Actually U-Boot has the same problem, but we have managed to work
out something.

U-Boot as a code base has a much easier stance: It can add APIs when it needs them in places that require them. With UEFI (as well as the U-Boot
native API), we're stuck with what's there.

I also don't understand what you mean by "we have managed to work out
something". This patch set is not a UEFI fix - it fixes generic U-Boot
behavior and speeds up non-UEFI boots as well. The improvement there is
just not as impressive as with grub :).
We are still not quite on the same page...

U-Boot does have video_sync() but it doesn't know when to call it. If
it does not call it, then any amount of single-threaded code can run
after that, which may update the framebuffer. In other words, U-Boot
is in exactly the same boat as UEFI. It has to decide whether to call
video_sync() based on some sort of heuristic.

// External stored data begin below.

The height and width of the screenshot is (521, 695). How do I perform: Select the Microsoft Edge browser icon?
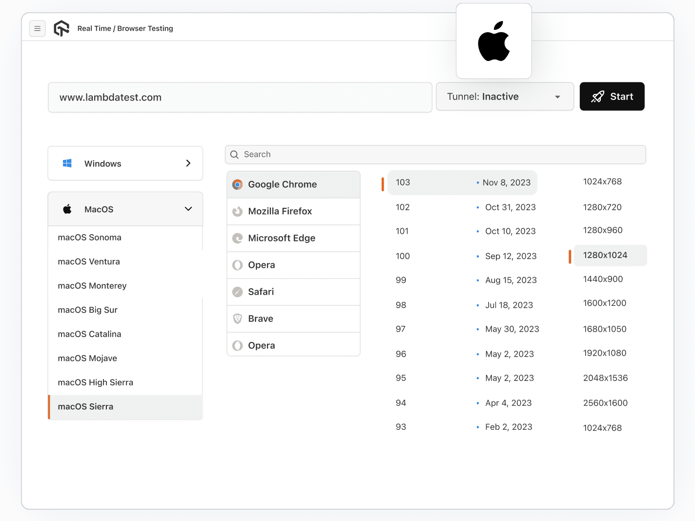click(x=238, y=238)
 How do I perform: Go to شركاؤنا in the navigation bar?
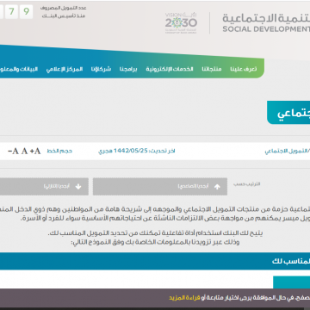[x=101, y=69]
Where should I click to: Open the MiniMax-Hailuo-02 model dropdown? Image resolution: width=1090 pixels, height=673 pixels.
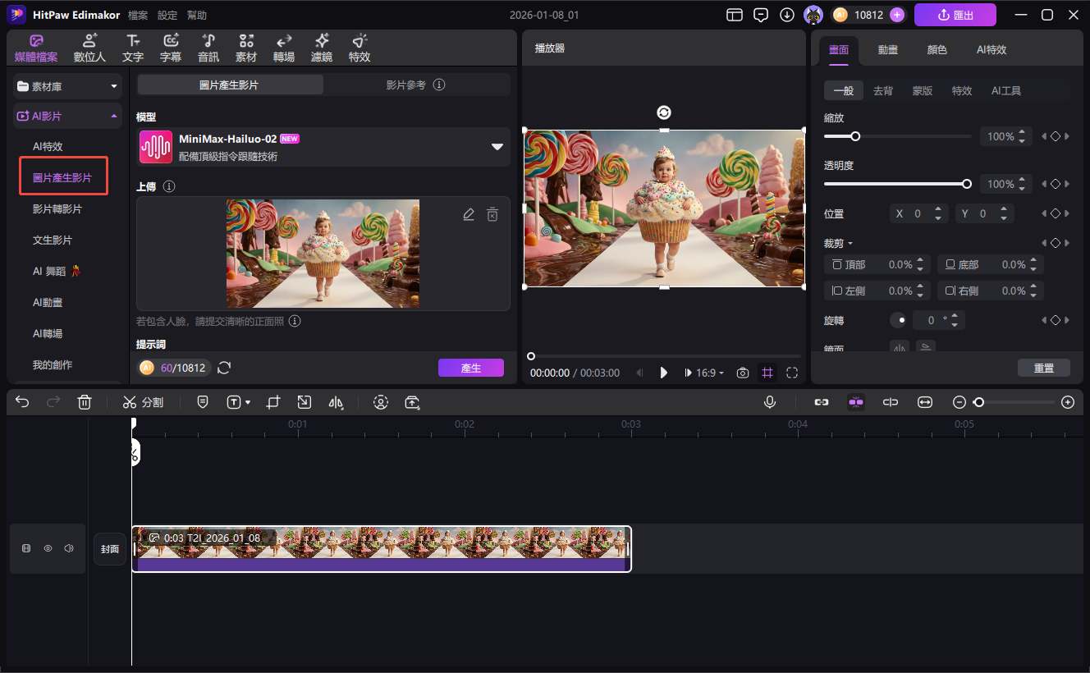click(x=497, y=147)
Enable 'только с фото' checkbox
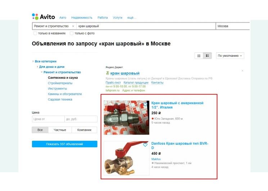 point(72,33)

That is the only point I am trying to make here. Does that make sense?


Oh, I thought you mentioned above that U-Boot is in a better spot or
"has it solved already". I agree - it's in the same boat and the only
safe thing it can really do today that is fully cross-platform
compatible is to call video_sync() after every character.

I don't understand what you mean by "any amount of single-threaded code
can run after that, which may update the framebuffer". Any framebuffer
modification is U-Boot internal code which then again can apply
video_sync() to tell the system "I want what I wrote to screen actually
be on screen now". I don't think that's necessarily bad design. A bit
clunky, but we're in a pre-boot environment after all.

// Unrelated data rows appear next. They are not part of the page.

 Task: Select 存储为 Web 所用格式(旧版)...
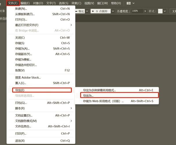point(103,101)
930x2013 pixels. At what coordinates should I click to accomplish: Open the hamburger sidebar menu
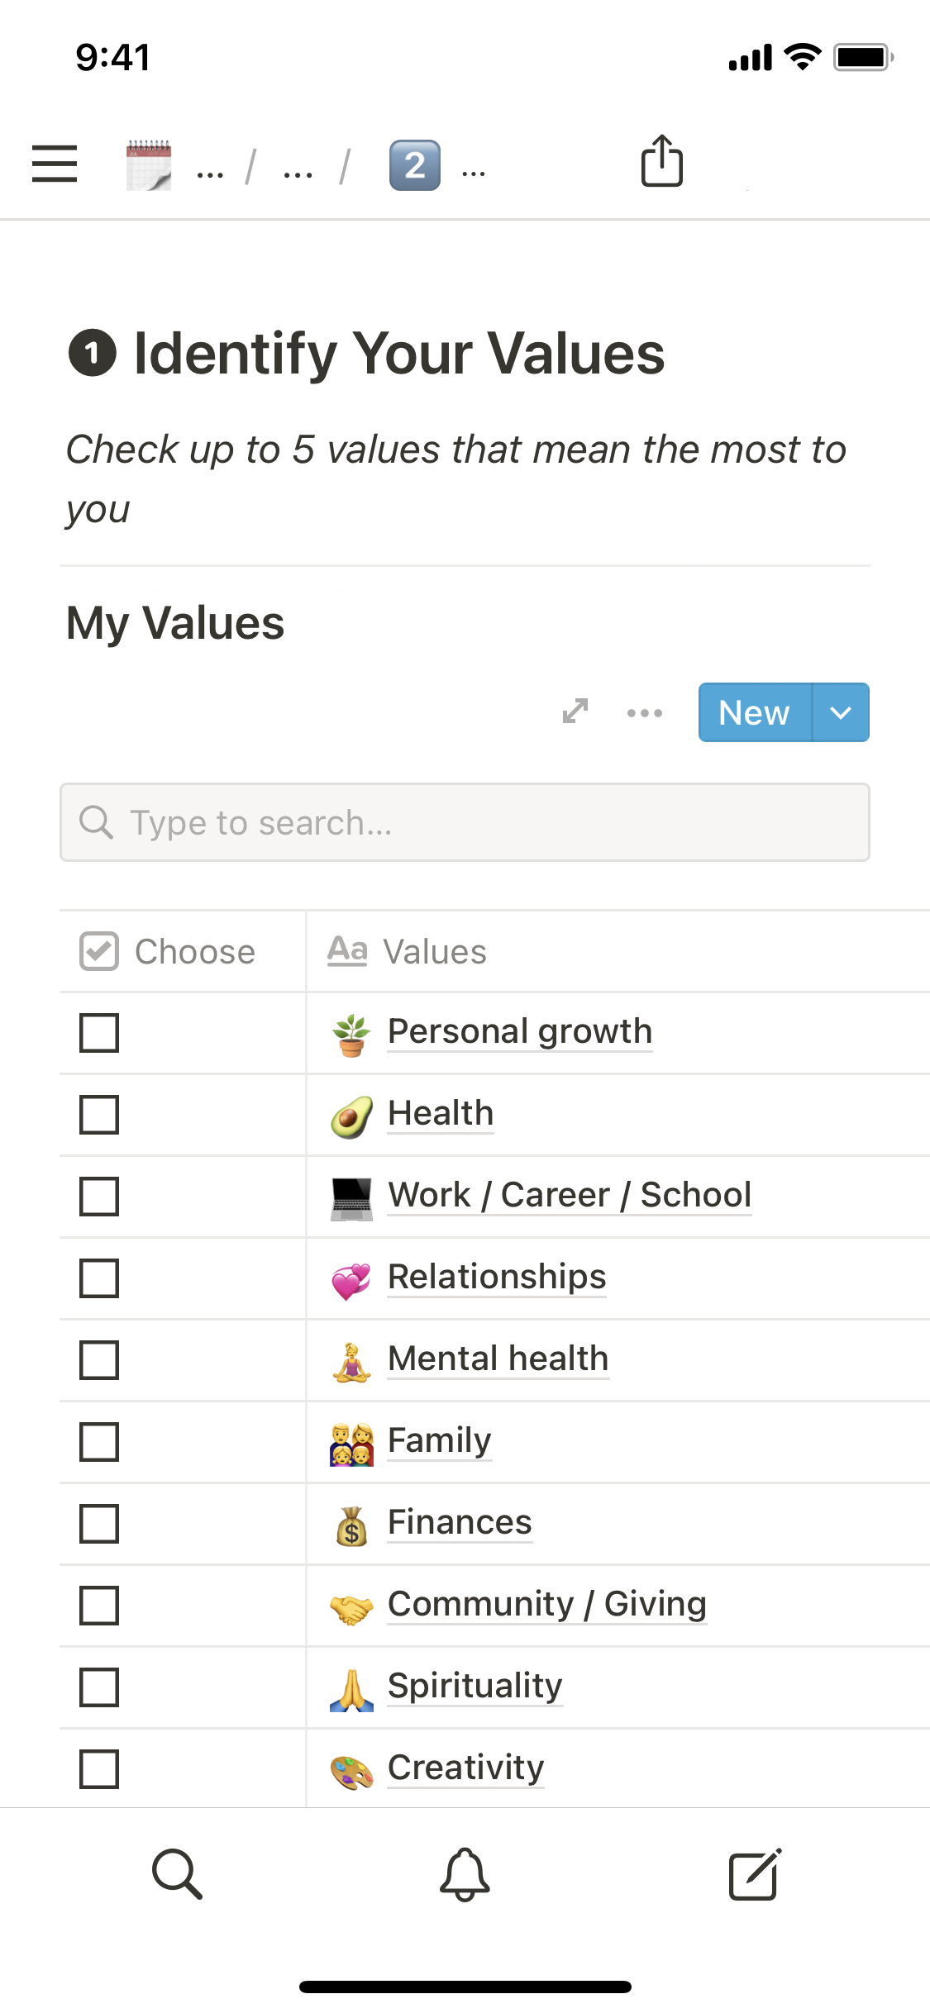click(x=55, y=163)
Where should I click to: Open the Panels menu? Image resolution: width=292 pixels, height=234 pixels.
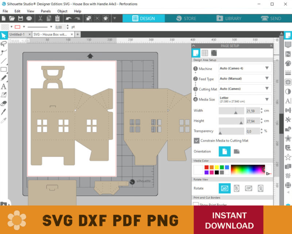(46, 11)
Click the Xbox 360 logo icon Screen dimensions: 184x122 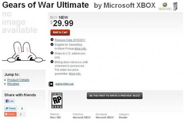tap(165, 6)
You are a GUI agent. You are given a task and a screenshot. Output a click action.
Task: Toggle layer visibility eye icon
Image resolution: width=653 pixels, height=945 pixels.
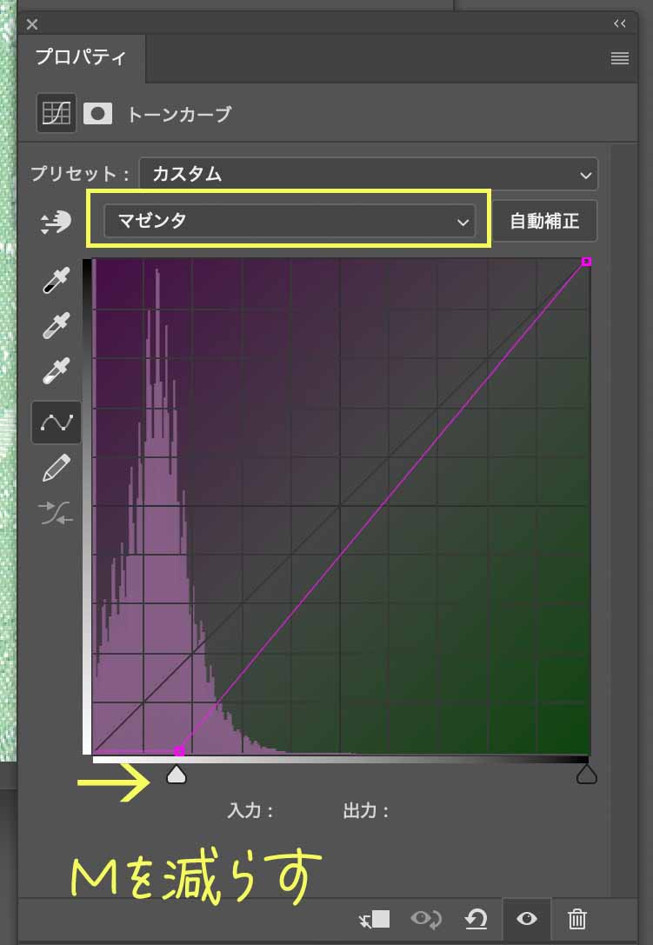point(527,919)

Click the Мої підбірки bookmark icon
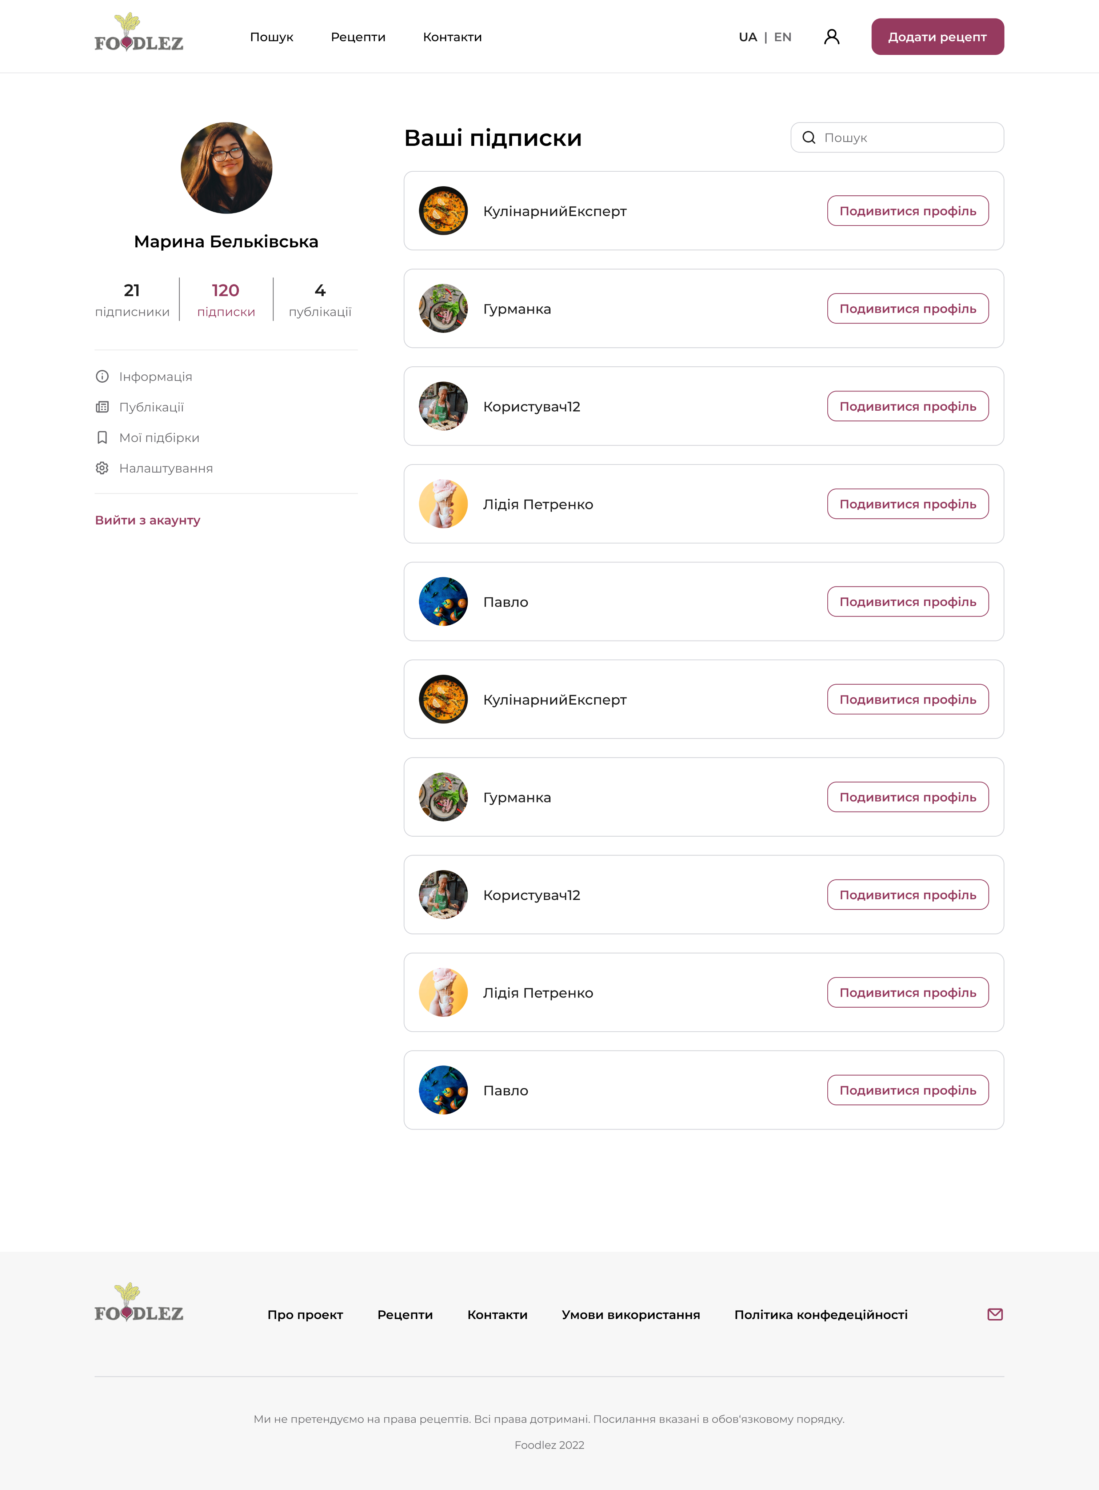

Since we're aligned now: What exactly did you refer to with "but we have
managed to work out something"?

Should we set PixelBltOnly to indicate to UEFI applications that they
are not allowed to directly write to the framebuffer but always have to
use BitBlt? GRUB seems to be using a shadow buffer by default which it
copies via BitBlt.


If we do that, OSs will no longer be able to carry the frame buffer address over and continue to use it with to draw on the screen natively (like Linux's efifb).

So no, I don't think we should indicate PixelBltOnly. The frame buffer is usually available to applications, you just need to adhere to the architecture's caching constraints.